# start of Source text

= Robert Browne (1695–1757) =

English politician

Robert Browne (1695 – 21 April 1757), of Frampton, near Dorchester, Dorset, was an English politician who sat in the House of Commons in 1720 and from 1737 to 1741.

Browne was baptized on 7 August 1695, the eldest son of Robert Browne of Frampton and Forston, Charminster, Dorset and his wife Frances Browne, daughter of Robert Browne of Blandford St Mary, Dorset. He matriculated at Hart Hall, Oxford in November 1715, aged 20. He married Jenny Brune, daughter of Charles Brune of Plumber, Lydlinch, Dorset.

# end of Source text
# start of Dataset

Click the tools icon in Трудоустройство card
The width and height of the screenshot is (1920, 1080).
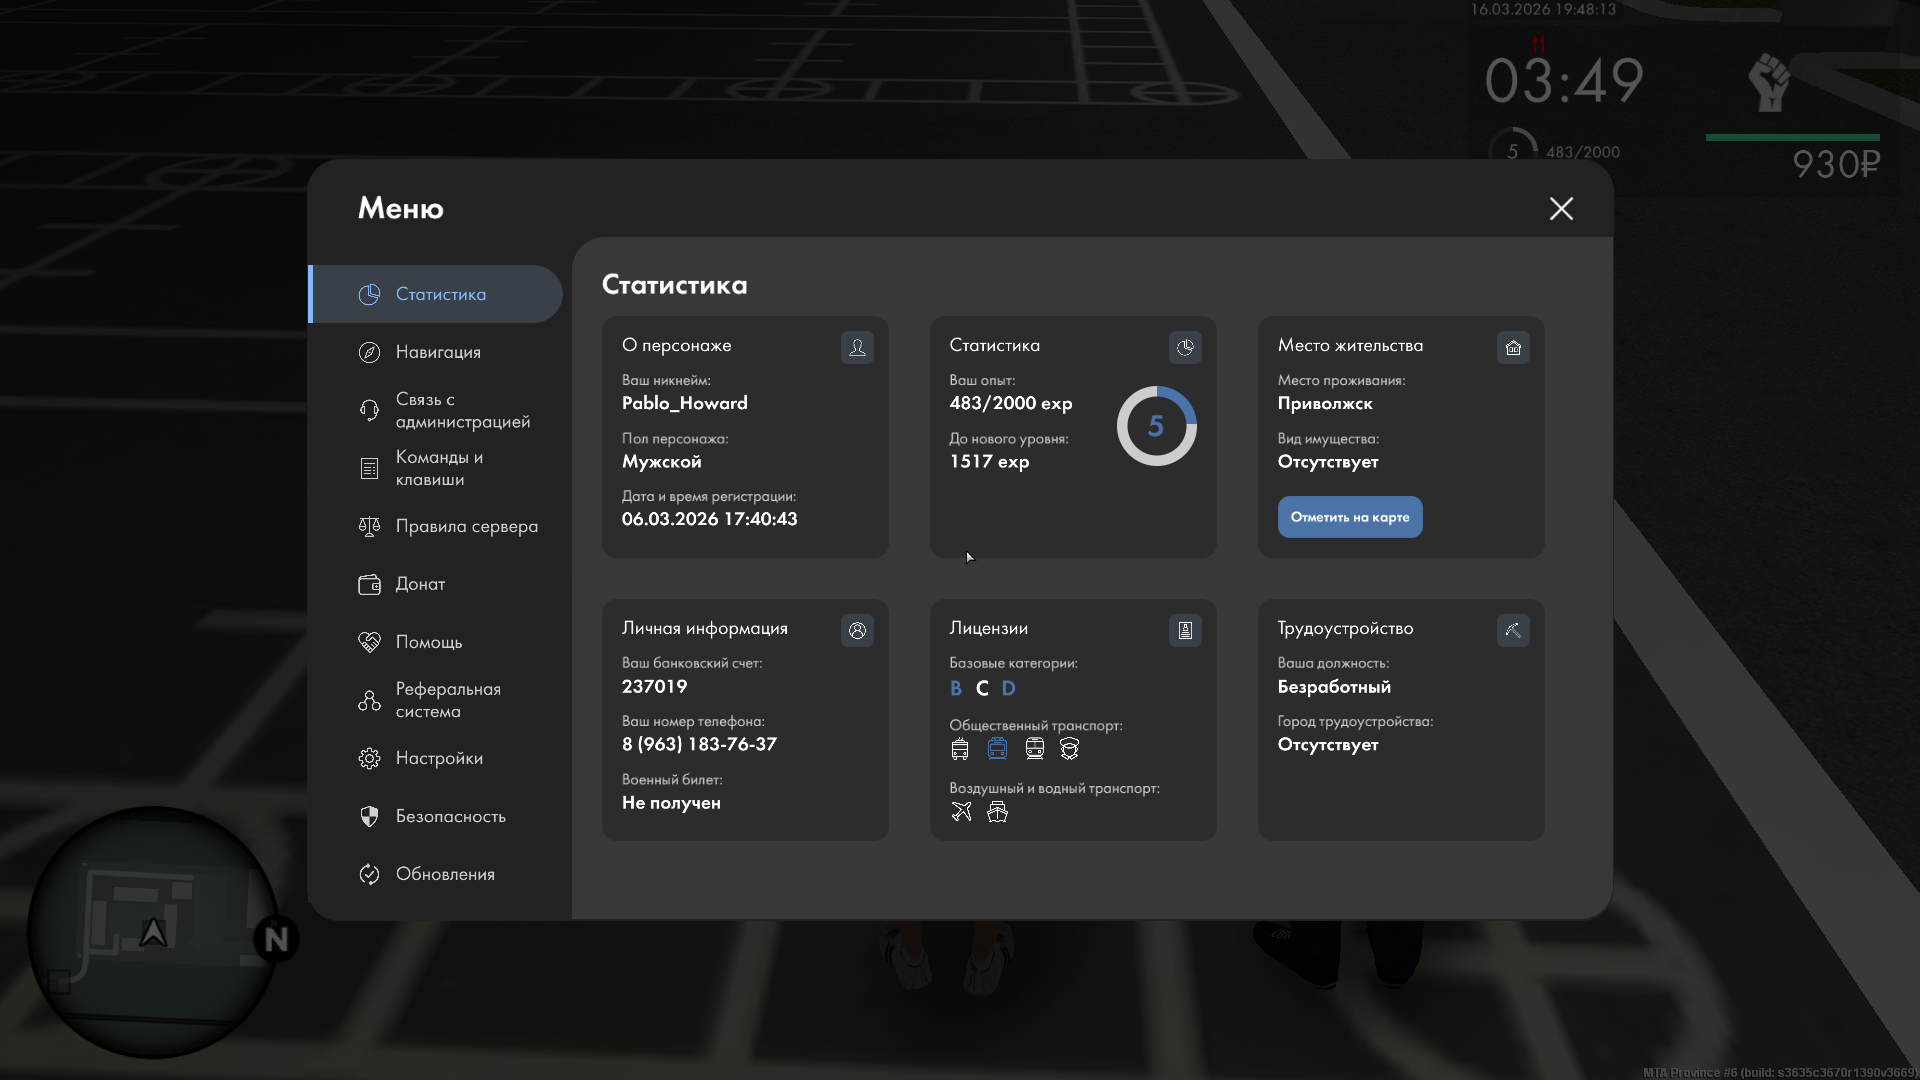pos(1513,630)
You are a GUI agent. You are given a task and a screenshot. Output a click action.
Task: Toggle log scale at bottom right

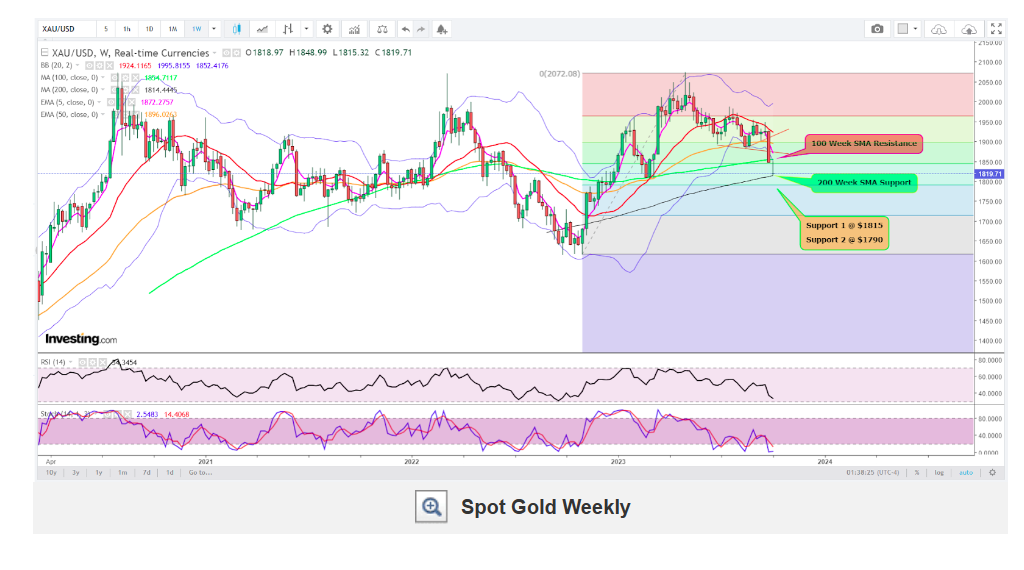pyautogui.click(x=939, y=472)
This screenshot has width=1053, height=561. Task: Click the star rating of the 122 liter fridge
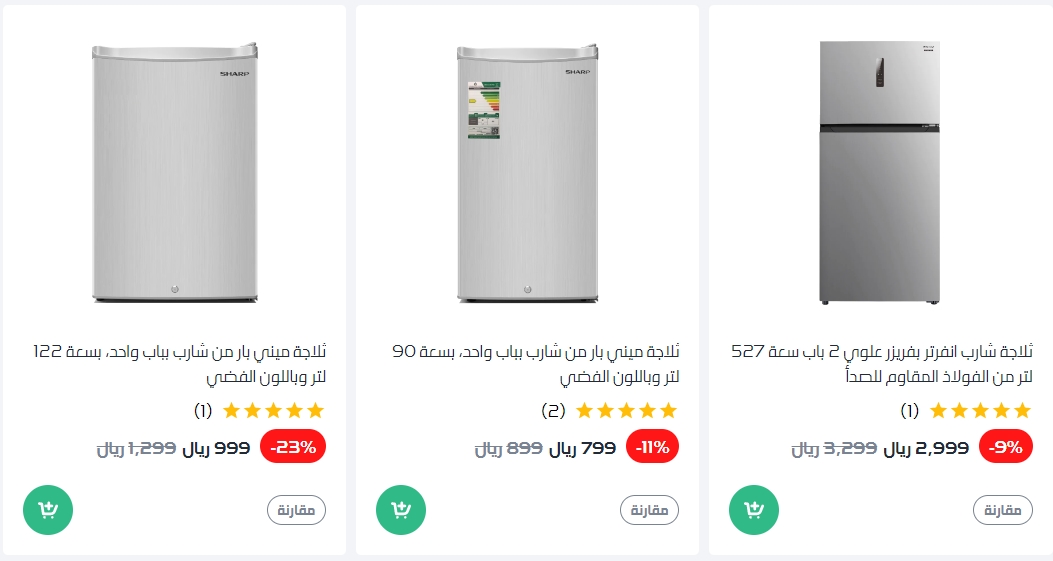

# end of Dataset

### Work to do
[1] Translate this sentence from the Robert Browne biography into Spanish: "He matriculated at Hart Hall, Oxford in November 1715, aged 20."
[2] Print the passage of the Robert Browne biography that opens with the words containing "Browne was baptized" and closes with "Plumber, Lydlinch, Dorset.".
[3] Write what comes next in the Robert Browne biography, picking up after its final sentence.
Nothing in the dataset rows is needed here.

### Written answers
[1] Se matriculó en Hart Hall, Oxford, en noviembre de 1715, a los 20 años.

[2]
Browne was baptized on 7 August 1695, the eldest son of Robert Browne of Frampton and Forston, Charminster, Dorset and his wife Frances Browne, daughter of Robert Browne of Blandford St Mary, Dorset. He matriculated at Hart Hall, Oxford in November 1715, aged 20. He married Jenny Brune, daughter of Charles Brune of Plumber, Lydlinch, Dorset.

[3]
Browne was elected by one vote as Tory Member of Parliament (MP) for Dorchester at a by-election on 23 April 1720. However, he was unseated on petition on 18 May 1720. He became High Steward of Dorchester in 1734 and held the position for the rest of his life. He was returned as MP for Dorchester at a by-election on 25 June 1737 and joined his brother John in Parliament. He did not stand again at the 1741 general election.

Browne died without issue on 21 April 1757.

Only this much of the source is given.